Source data »
####################
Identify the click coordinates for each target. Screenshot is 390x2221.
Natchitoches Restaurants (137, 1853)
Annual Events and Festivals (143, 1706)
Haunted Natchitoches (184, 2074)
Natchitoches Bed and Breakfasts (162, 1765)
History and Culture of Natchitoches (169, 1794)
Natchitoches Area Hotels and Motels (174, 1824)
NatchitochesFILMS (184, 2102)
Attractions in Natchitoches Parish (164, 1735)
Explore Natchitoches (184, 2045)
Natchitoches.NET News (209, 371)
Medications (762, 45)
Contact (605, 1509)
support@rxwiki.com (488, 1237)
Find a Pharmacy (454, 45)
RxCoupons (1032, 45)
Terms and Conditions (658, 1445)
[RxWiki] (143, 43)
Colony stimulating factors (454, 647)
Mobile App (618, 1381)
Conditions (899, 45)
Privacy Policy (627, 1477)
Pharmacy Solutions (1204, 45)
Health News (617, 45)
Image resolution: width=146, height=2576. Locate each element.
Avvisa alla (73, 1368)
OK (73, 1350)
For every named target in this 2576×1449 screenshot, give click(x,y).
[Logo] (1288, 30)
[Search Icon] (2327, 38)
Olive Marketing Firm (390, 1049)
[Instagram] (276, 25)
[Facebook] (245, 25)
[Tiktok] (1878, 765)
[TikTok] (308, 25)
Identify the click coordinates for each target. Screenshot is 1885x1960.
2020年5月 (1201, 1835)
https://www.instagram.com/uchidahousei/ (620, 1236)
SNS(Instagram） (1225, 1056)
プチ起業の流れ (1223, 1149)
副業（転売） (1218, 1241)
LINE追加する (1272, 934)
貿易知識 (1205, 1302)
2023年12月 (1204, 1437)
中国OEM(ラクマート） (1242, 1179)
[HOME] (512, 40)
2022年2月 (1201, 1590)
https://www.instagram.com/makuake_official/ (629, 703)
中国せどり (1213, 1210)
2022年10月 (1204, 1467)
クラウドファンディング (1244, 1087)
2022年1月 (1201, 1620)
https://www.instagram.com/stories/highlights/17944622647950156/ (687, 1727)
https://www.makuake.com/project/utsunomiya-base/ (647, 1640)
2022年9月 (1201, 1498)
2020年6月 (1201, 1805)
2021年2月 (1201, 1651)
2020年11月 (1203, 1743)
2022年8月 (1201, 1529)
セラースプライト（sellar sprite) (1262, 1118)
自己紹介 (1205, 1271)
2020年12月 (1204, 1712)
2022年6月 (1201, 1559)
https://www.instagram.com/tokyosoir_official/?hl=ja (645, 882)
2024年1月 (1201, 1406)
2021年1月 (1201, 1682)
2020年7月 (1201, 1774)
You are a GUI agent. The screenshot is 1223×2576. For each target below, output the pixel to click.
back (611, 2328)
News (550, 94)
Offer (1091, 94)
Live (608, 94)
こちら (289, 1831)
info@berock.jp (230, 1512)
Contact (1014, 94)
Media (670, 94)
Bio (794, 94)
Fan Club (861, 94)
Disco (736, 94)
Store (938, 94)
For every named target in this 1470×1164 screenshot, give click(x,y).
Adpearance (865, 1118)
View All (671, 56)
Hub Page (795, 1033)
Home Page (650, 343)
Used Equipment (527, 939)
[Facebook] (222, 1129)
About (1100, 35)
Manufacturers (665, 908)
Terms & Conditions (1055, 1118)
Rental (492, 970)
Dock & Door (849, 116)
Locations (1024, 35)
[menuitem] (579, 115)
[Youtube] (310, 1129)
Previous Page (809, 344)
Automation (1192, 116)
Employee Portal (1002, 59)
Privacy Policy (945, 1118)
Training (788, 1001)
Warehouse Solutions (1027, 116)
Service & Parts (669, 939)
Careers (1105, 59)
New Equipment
####################
Leave out every line above except those from the line with "Natchitoches Area Hotels" up to and including the line with "中国せどり (1213, 1210)", and copy those exactly.

Result below »
Natchitoches Area Hotels and Motels (174, 1824)
NatchitochesFILMS (184, 2102)
Attractions in Natchitoches Parish (164, 1735)
Explore Natchitoches (184, 2045)
Natchitoches.NET News (209, 371)
Medications (762, 45)
Contact (605, 1509)
support@rxwiki.com (488, 1237)
Find a Pharmacy (454, 45)
RxCoupons (1032, 45)
Terms and Conditions (658, 1445)
[RxWiki] (143, 43)
Colony stimulating factors (454, 647)
Mobile App (618, 1381)
Conditions (899, 45)
Privacy Policy (627, 1477)
Pharmacy Solutions (1204, 45)
Health News (617, 45)
Image resolution: width=146, height=2576. Locate each element.
Avvisa alla (73, 1368)
OK (73, 1350)
For every named target in this 2576×1449 screenshot, give click(x,y).
[Logo] (1288, 30)
[Search Icon] (2327, 38)
Olive Marketing Firm (390, 1049)
[Instagram] (276, 25)
[Facebook] (245, 25)
[Tiktok] (1878, 765)
[TikTok] (308, 25)
Identify the click coordinates for each target. Screenshot is 1885x1960.
2020年5月 (1201, 1835)
https://www.instagram.com/uchidahousei/ (620, 1236)
SNS(Instagram） (1225, 1056)
プチ起業の流れ (1223, 1149)
副業（転売） (1218, 1241)
LINE追加する (1272, 934)
貿易知識 (1205, 1302)
2023年12月 (1204, 1437)
中国OEM(ラクマート） (1242, 1179)
[HOME] (512, 40)
2022年2月 (1201, 1590)
https://www.instagram.com/makuake_official/ (629, 703)
中国せどり (1213, 1210)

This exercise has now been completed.